Skip to next paragraphThe key to a peaceful transition is likely to be whether influential Tigrayan politicians agree on how to perpetuate Meles's system. Those figures include much-praised Health Minister Tedros Adhanom; Meles's widow, Azeb Mesfin; state minister of foreign affairs Berhane Gebrekristos; and one of the TPLF's founders, "Father Tigray" Sebhat Nega. Last week, the Tigrayan head of the Ethiopian Orthodox Church, Abune Paulos, died, while the Internet rumor mill recently claimed that the commander of the military, Gen. Samora Yunis, also from Tigray, had been taken seriously ill.
"The succession struggle, if there is going to be any, will be largely a TPLF affair," says Jawar Mohammed, an expert on Ethiopian and Oromo affairs at Columbia University in New York. "The affiliated parties such as the Oromo People's Democratic Organization only come into the game when rival factions of Tigrean political and military elites reach out to strengthen their side."
Dissent within the TPLF previously occurred in 2001, during the fallout from the disastrous 1998 war with former province Eritrea that cost 70,000 lives and left disputes unresolved. A faction of colleagues challenged Meles for perceived weaknesses – Ethiopia's military superiority meant regime change in Eritrea was feasible – but failed to dislodge him.

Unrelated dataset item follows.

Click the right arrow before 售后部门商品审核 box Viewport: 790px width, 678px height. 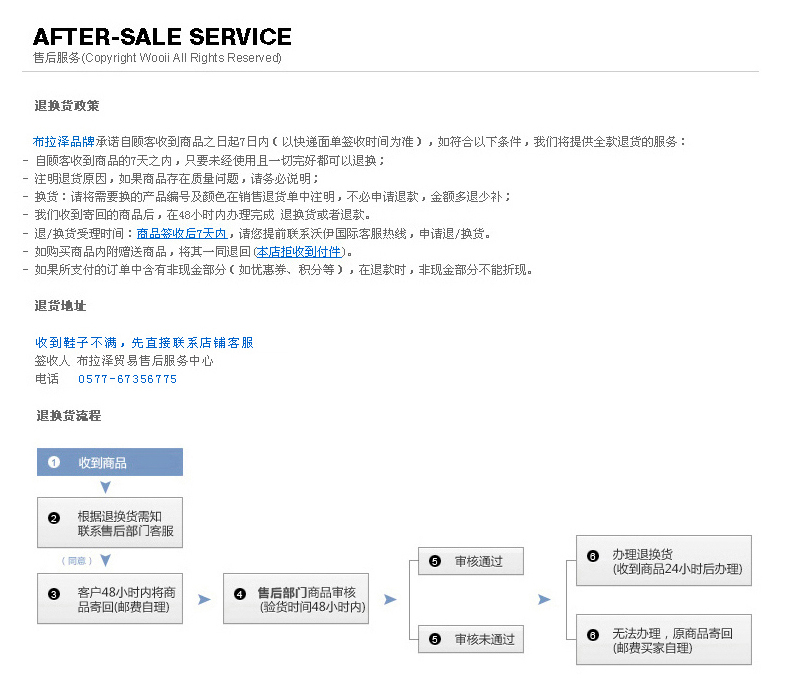[204, 599]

Since Meles fell out of sight in July, there have been no public displays of tension within the ruling party, or other indicators of unrest, which Mr. Shinn says leads him to believe the transition is likely to be peaceful and successful. Senior party figures such as Mr. Sebhat and influential Communications Minister Bereket Simon, who during Meles's illness was evasive or misleading on his condition and refused to discuss the succession process, are adamant that there is no risk of instability.
Because Meles appears to have molded a unified TPLF leadership around him, and appointed a loyal set of cabinet ministers from across the EPRDF to serve the government, there are reasons to believe the party line. But the ruling front's secretive and disciplined operation suggests that factionalism would be hard to discern. Years of in-fighting only surfaced in 2001 when matters came to a head and Meles's opponents were purged.
If the EPRDF system does fracture, there are plenty of disgruntled groups in the nation of more than 80 ethnicities that may try to assert themselves. Newly mobilized Muslims – who constitute about one-third of the population – have been protesting what they see as government meddling in Islamic affairs in the capital, Addis Ababa, and other cities. Insurgents ineffectively fight for more autonomy in Oromia, the ethnic-Somali Ogadeni area, and other mostly peripheral locations. And violent opposition to leasing huge chunks of land for agricultural investors in Gambella, near the South Sudan border, has also broken out this year.
"If [the EPRDF] ends up in an internal power struggle," says Mr. Tronvoll, of the International Law and Policy Institute, "this may be capitalized on by other Ethiopian and regional forces, creating instability in Ethiopia and beyond. It is thus a very precarious period Ethiopia is entering, which needs to be followed closely."